Publié le 2025-11-19 13:31:00. Au lycée Gabriel Fauré de Foix, des chiens accompagnent désormais les élèves en cours de français, une initiative saluée pour son impact positif sur le bien-être et la santé mentale des adolescents.
- La présence de chiens en classe vise à réduire le stress et à améliorer l’ambiance générale.
- Le projet, initié par une professeure de lettres, a été accueilli favorablement par la direction de l’établissement et les parents d’élèves.
- Trois chiens sont impliqués dans l’opération, avec un quatrième en formation pour rejoindre l’équipe.
C’est une rentrée scolaire placée sous le signe de la douceur et de la bienveillance au lycée Gabriel Fauré à Foix. Julie Lauret, professeure de lettres modernes, a intégré une dimension inédite à ses cours : la présence de ses chiens, Togo, Peps et Aïko. L’objectif ? Améliorer le climat en classe et favoriser le bien-être des élèves, une préoccupation croissante depuis la pandémie de Covid-19.
« J’ai cinq chiens à la maison, ce sont des animaux que j’aime énormément, explique Julie Lauret. Je cherchais un moyen d’agir positivement sur le bien-être des élèves.
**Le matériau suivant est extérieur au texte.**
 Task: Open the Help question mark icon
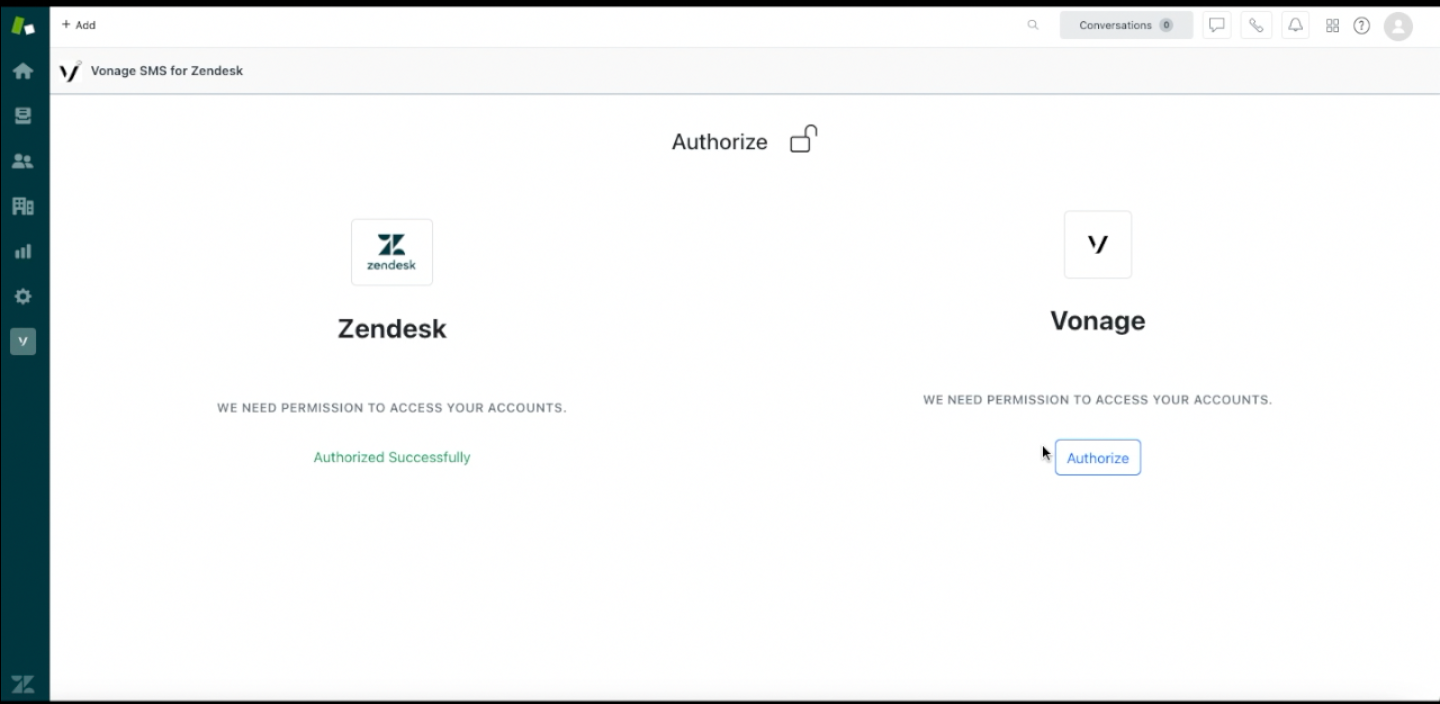tap(1361, 26)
On parle de plus en plus de santé mentale chez les jeunes, et cela m’a naturellement conduite à explorer la médiation canine, une approche dont on sait qu’elle peut apaiser et réconforter. »
L’idée a été soumise à Nicolas Solana, proviseur de l’établissement, qui a donné son accord enthousiaste. « Nous sommes ouverts à toutes les initiatives qui peuvent améliorer le quotidien de nos élèves, surtout si elles ont une dimension pédagogique », souligne-t-il.
L’intégration des animaux s’est faite progressivement. Togo, un épagneul papillon âgé de 3 ans et demi, et Peps, une Golden Retriever de 4 ans, ont d’abord été présentés aux élèves en juin, lorsque le lycée était vide. Puis, ils ont fait des apparitions sporadiques avant la rentrée, avant d’être accueillis en demi-groupe. Récemment, l’équipe teste la présence des chiens dans les classes complètes.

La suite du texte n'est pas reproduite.